In an online article, SMSF service provider Accurium said violations of internal asset rules and the prohibition on loaning to a member or relative of a member, or providing financial assistance to a member or to a loved one using the fund’s financial resources, continue to be among the top three audit violations.
“One aspect of these two rules that can be often misunderstood is the way they interact with each other,” Accurium said.
“While internal asset rules do provide for a 5% provision for a loan from an SMSF to a related party, when that related party is an individual – for example, an individual entrepreneur or an individual partner in a partnership – Article 65 of the SIS law will also apply.
“Section 65 (1) (a) of the SIS Act prohibits a fund from granting a loan to a member or a relative of a member. Contrary to internal asset rules, there is no allowance for calculating the 5 percent market value ratio for section 65. ”
Accurium gave the example of a client with an SMSF planning to lend up to 5% of the value of its assets to its business.
“In this scenario, if the SMSF loan to the related party’s business did not result in a market value ratio (MVR) of the internal assets of the fund greater than 5% at the time of granting the loan , it would not violate internal rules. In addition, the market value ratio as of June 30 should also not exceed 5%, ”said Accurium.
“However, if the business of the related party was structured as a sole proprietorship or as a partnership in which a partner was a natural person member of the SMSF or a relative of a member of the SMSF, this would constitute a violation of Article 65 (1) (b) SIS Act. “
In this case, there would be no violation of internal rules on assets, he said, but there would be a violation of the ban on loaning to a member or a relative of a member.

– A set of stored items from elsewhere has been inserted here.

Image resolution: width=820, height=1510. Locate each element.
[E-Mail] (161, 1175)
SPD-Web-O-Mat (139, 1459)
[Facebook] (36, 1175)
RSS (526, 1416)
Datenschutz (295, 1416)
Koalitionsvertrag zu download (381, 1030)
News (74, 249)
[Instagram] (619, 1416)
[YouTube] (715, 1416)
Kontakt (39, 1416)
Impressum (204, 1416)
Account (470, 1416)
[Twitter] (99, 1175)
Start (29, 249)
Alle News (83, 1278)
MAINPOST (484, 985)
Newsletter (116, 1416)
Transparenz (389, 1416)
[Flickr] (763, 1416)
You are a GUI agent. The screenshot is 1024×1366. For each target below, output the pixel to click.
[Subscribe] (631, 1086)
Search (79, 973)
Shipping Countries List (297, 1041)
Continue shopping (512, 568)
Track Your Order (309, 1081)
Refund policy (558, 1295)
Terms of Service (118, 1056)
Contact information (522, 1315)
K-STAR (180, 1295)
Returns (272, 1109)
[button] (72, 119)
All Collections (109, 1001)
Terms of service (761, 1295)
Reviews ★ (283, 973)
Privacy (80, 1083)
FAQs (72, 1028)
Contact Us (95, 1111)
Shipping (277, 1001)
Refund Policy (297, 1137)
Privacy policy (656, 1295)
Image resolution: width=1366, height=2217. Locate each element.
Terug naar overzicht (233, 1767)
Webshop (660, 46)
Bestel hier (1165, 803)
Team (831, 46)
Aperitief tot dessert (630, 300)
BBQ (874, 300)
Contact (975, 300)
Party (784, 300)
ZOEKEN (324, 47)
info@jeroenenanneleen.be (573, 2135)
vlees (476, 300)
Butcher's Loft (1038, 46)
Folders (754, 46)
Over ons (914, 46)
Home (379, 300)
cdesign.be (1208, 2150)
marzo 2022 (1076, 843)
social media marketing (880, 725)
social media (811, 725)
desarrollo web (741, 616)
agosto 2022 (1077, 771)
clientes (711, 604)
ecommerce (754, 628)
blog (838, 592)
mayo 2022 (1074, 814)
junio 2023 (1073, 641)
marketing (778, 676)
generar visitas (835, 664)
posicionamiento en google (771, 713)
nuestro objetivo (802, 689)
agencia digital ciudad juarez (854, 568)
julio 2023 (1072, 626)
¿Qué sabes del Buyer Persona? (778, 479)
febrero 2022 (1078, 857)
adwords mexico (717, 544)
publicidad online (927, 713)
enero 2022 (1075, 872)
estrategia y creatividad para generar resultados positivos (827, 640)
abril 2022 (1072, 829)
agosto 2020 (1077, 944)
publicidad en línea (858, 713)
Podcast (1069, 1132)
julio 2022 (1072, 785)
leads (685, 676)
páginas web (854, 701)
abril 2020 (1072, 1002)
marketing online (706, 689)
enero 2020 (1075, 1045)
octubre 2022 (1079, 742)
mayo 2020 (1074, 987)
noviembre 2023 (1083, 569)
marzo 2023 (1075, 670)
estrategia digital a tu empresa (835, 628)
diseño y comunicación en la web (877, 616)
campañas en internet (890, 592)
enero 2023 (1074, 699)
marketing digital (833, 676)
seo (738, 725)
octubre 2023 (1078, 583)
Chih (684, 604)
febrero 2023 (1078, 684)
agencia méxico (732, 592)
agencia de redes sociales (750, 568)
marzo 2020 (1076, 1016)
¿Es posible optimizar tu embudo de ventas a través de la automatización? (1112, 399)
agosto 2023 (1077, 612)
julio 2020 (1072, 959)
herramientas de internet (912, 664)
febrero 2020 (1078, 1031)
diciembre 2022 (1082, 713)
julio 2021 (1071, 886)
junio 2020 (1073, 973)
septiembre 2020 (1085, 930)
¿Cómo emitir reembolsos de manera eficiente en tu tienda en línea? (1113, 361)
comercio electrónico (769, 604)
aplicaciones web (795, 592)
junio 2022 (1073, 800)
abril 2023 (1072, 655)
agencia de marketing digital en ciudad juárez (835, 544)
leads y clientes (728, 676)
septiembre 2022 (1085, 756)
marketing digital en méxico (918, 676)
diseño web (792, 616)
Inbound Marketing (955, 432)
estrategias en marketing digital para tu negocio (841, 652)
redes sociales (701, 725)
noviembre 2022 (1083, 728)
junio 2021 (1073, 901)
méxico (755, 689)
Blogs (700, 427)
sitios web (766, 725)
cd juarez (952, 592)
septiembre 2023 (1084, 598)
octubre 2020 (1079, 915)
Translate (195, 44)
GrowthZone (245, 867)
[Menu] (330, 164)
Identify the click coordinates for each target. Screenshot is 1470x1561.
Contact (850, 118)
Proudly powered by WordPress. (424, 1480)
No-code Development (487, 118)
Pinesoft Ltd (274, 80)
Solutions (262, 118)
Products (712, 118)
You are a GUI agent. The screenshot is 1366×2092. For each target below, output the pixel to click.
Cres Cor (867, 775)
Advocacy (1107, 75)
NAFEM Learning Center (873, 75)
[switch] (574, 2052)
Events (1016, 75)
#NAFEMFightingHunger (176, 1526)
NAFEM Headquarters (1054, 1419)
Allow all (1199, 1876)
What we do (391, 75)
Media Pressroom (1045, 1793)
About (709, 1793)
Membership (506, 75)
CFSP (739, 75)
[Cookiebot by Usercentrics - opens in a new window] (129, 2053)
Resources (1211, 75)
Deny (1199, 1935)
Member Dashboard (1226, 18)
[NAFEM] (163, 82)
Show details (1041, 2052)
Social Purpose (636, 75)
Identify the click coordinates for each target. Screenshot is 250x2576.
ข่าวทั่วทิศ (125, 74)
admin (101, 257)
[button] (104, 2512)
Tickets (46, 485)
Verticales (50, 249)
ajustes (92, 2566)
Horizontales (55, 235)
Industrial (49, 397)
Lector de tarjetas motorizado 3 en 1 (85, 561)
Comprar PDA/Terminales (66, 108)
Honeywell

“Violation of Section 65, as noted above, can still cost the SMSF trustee (s) an administrative penalty of 60 penalty points. “
Accurium also reminded SMSF professionals and administrators to keep single-purpose testing in mind.
“The sole objective of the test is to be met at all times and must be considered for all fund transactions,” he said.
In the event that the SMSF lends money to a related party and the related party is structured as an entity – for example, a corporation – the focus may be only on ensuring that the loan does not exceed 5 for one hundred both when making the loan and every June 30, Accurium said.
“Although the prohibition on loaning to a member or relative under section 65 of the SIS Act may not apply, the SMSF trustee will need to consider how he can prove that the granting the loan to a related party complies with the sole purpose criterion provided for in Article 62, ”he said.
Miranda Brownlee is the Associate Editor-in-Chief of SMSF Adviser, which is the premier source of information, strategy and educational content for professionals working in the SMSF industry.
Since joining the team in 2014, Miranda has been responsible for publishing some of Australia’s biggest pensions stories and has published extensively on technical strategy and legislative updates. Miranda also ran the print publication of SMSF Adviser for several years.
Miranda also has extensive experience in business reporting and financial services, having written for titles such as Investor Daily, ifa and Accountants Daily.